Rigel: Fostamatinib Meets Primary Endpoint In Phase 3 Study In Chronic ITP

(RTTNews) - Rigel Pharmaceuticals, Inc. (RIGL) announced Tuesday that fostamatinib, its oral spleen tyrosine kinase or SYK inhibitor, met the primary endpoint in the first of two double-blind studies in the FIT Phase 3 clinical program for the treatment of adult chronic/persistent immune thrombocytopenia or ITP.

In pre-market activity on Nasdaq, Rigel shares were gaining 21.21 percent at $3.20.

The study showed that 18% of patients receiving fostamatinib achieved a stable platelet response compared to none receiving a placebo control. The results from the second FIT Phase 3 study are expected in October/November 2016.

Patients who met the primary endpoint of this study typically had an increase in platelet counts to a level above 50,000/uL within the initial weeks of treatment, providing early feedback as to whether it was a viable option for treating their ITP.

The most frequent adverse events were gastrointestinal-related, and the safety profile of the product was consistent with prior clinical experience, and no new or unusual safety issues were discovered.

Raul Rodriguez, president and chief executive officer of Rigel, said, "These data demonstrate the potential benefit of fostamatinib for chronic ITP patients who are in need of new treatment options.

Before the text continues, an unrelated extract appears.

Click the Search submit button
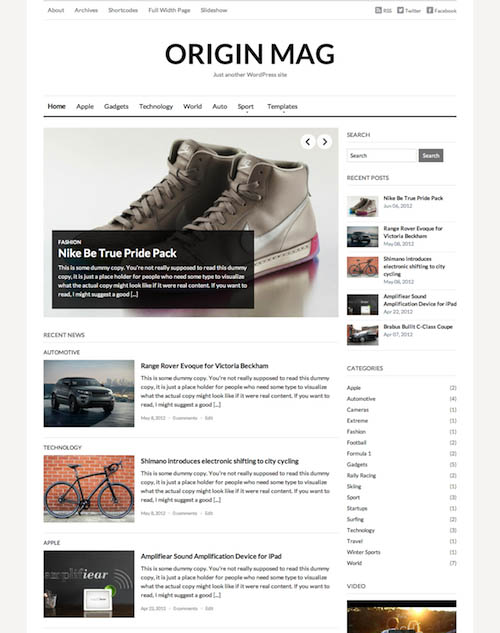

We believe that fostamatinib has significant commercial potential given that it has a unique mechanism of action that may work where other products have failed."

If these results are reproduced in the second Phase 3 study and are supported by the results of a planned interim analysis of the Phase 3 extension study, the company expects to submit a New Drug Application with the U.S. Food and Drug Administration in the first quarter of 2017.